* Zeilen zur Bearbeitung *
▼▼▼

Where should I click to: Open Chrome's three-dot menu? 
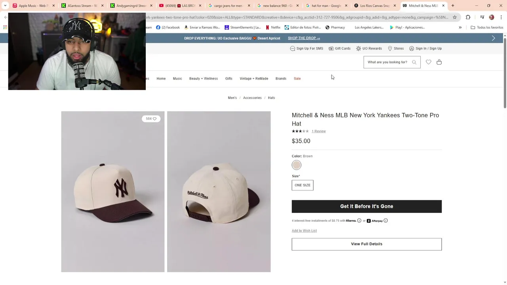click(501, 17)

▲▲▲
▼▼▼

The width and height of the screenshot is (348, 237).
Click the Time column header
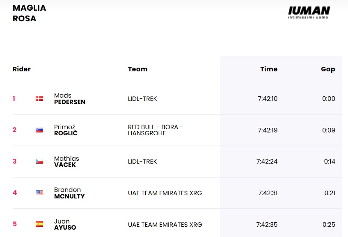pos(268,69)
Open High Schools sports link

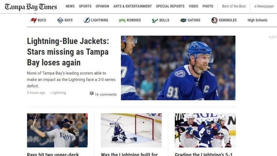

▲▲▲

* Hinweise zur Aufgabe *
Zähle die Zeilen oben, in denen das Wort „Open“ vorkommt. Gib nur die Anzahl an.

* Gelöste Aufgabe *
2